Attrition Utilities module
Classes for estimating attrition using increasing (building up from a fixed set of firms) or decreasing (with varying sets of firms) fractions of movers.
- class pytwoway.attrition_utils.attrition_utils.AttritionDecreasing(subset_fractions=None)
Bases:
object
Generate decreasing subsets of a dataset to estimate the effects of attrition. Do this by first drawing successively decreasing fractions of movers from the original dataset.
- Parameters
subset_fractions (NumPy Array or None) – fractions of movers to consider for each subset. Must be (weakly) monotonically decreasing. None is equivalent to np.linspace(0.5, 0.1, 5).
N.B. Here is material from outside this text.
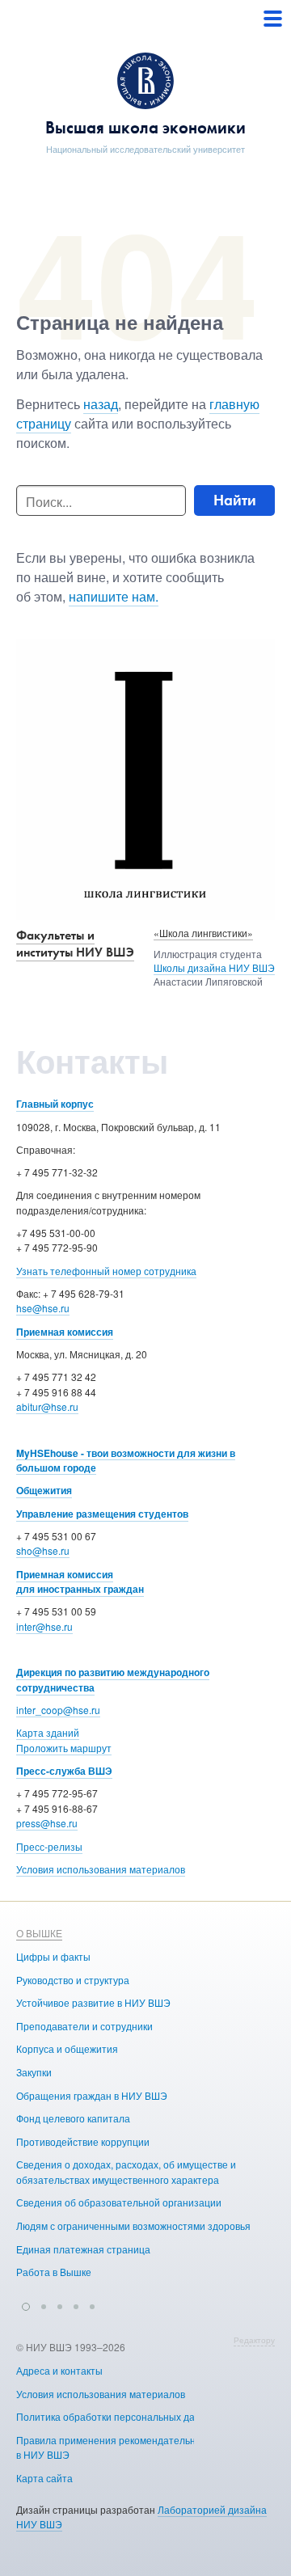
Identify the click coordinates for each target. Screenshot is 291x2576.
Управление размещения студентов (102, 1513)
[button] (26, 2304)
- class pytwoway.attrition_utils.attrition_utils.AttritionIncreasing(subset_fractions=None, n_subsample_draws=5, subsample_min_firms=20)
Bases:
object
Generate increasing subsets of a dataset to estimate the effects of attrition. Do this by first drawing a given fraction of all movers. Fix the set of firms connected by these movers. Then, constructively rebuild the data by adding back successively increasing fractions of the previously dropped movers that belong to the fixed set of firms.
- Parameters
subset_fractions (NumPy Array or None) – fractions of movers to consider for each subset. Must be (weakly) monotonically increasing. None is equivalent to np.linspace(0.1, 0.5, 5).
n_subsample_draws (int) – maximum number of attempts to draw a valid initial subsample (this is necessary because the random draw may ultimately drop too many observations)
subsample_min_firms (int) – minimum number of firms necessary for an initial subsample to be considered valid. This should be at least the number of clusters used when estimating the CRE model.